The way it works is pretty intuitive. When a person stands on the platform, the system shows how body weight is distributed between the legs and how the center of pressure moves during different exercises. That data can then be turned into reports for doctors, clinics, or patients. For rehabilitation, this makes balance assessment much more visible, measurable, and easier to track over time. It is a clear example of how technology can make healthcare treatments more data-driven.
Another startup worth knowing about is FiberSight, which is developing a fiber optic-based monitoring system. CEO Tiago Neves explained that traditional monitoring usually requires many separate sensors, especially in agriculture or water infrastructure. Those sensors tend to be expensive to install and maintain, since they need batteries, external power, or solar panels.
FiberSight’s approach is to use the fiber itself as a continuous sensing line.
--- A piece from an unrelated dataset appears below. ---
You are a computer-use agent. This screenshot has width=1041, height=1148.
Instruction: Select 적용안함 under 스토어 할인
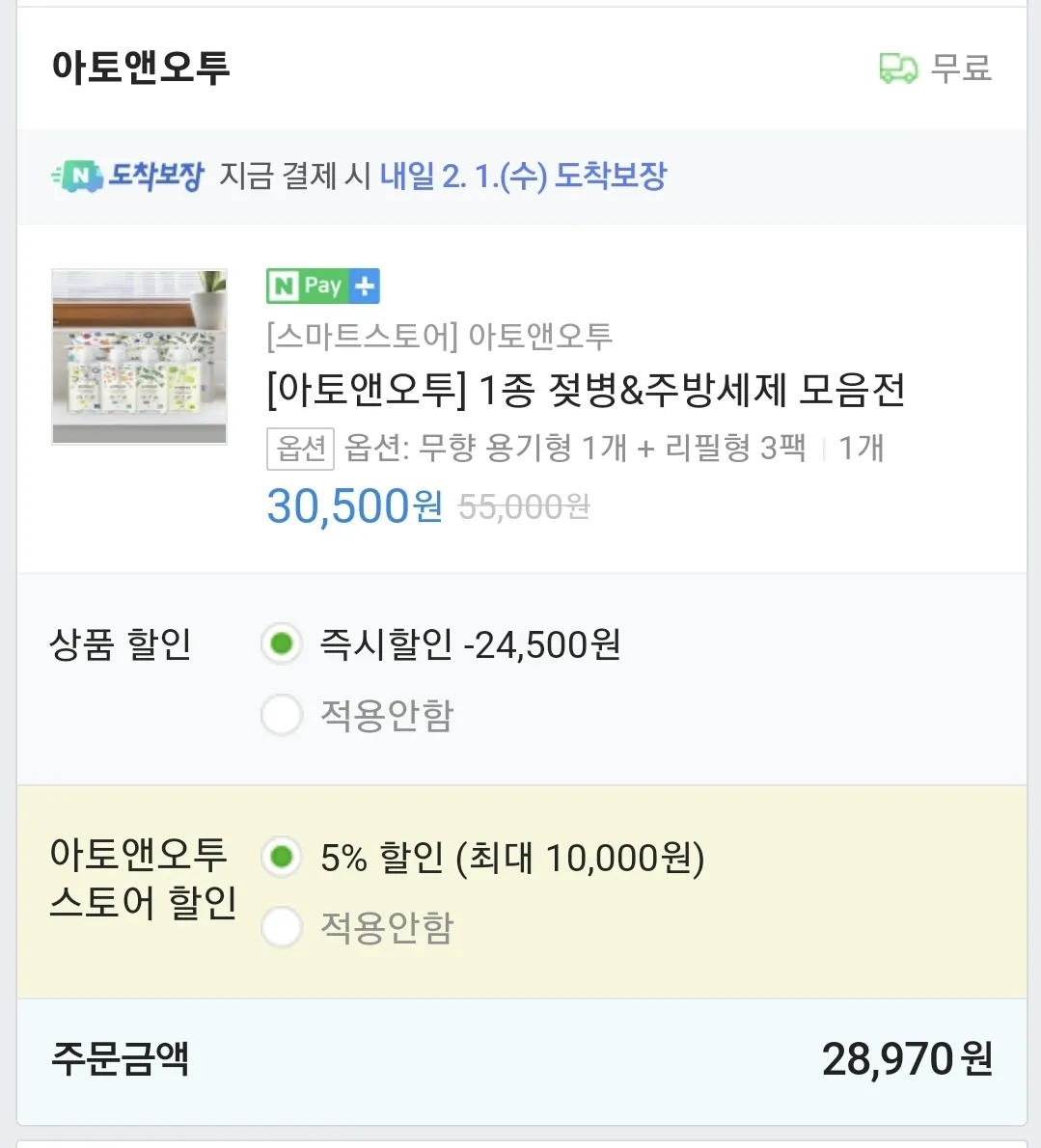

According to Neves, the system can detect and measure temperature and humidity along miles of fiber, with a spatial resolution of one meter. In water systems, the fiber helps locate leaks. In agriculture, it can be buried in the soil to monitor different crops and ground conditions.
The big advantage is coverage. A traditional sensor measures only one point, while a fiber line collects data along its entire length. Neves stated that a single fiber can replace more than 5,000 individual sensors, reducing the complexity and cost of installation. Together, Sensing Future and FiberSight show how the IPN model works in practice. One is making rehabilitation more data-driven, and the other is turning fiber into sensing infrastructure. Both were built around specific technical problems and real-world use cases. 💡
Applied research as the engine of the ecosystem
One of the concepts that best defines the way Coimbra does technology is precisely applied research. Unlike basic research, which aims to expand scientific knowledge in a more abstract way, applied research exists to solve concrete problems. It starts from a real need, whether from a company, an industry, or society at large, and uses the scientific method to arrive at solutions that can be implemented. When that happens inside a structured incubation environment, the result is a company with proprietary technology that is defensible and hard to replicate.
What Coimbra does well is making sure that process does not stay trapped within the walls of academia. The research labs associated with the university have real incentives to transfer technology to the market, and IPN exists precisely to facilitate that transition. The startups born in this environment do not need to reinvent the wheel from scratch: they start from a scientific foundation that has already been validated, which reduces technical risk and shortens the path to a product. That is especially relevant for deep tech companies, where the development cycle tends to be long and costly.
Maybe that is the real strength of Coimbra. It is not trying to become another Lisbon or another Porto. Instead, the city connects a university with centuries of history, applied research labs, startup teams, and international partners like the European Space Agency. In a small university city, hard-tech entrepreneurship grows through long-term technology transfer, not through the fleeting hype of startup culture.
Coimbra proves that size does not matter when it comes to tech innovation. With about 140,000 residents, the city has built one of the most solid technology transfer systems in Portugal, backed by real applied research, structured incubation, and a university that learned how to turn knowledge into product.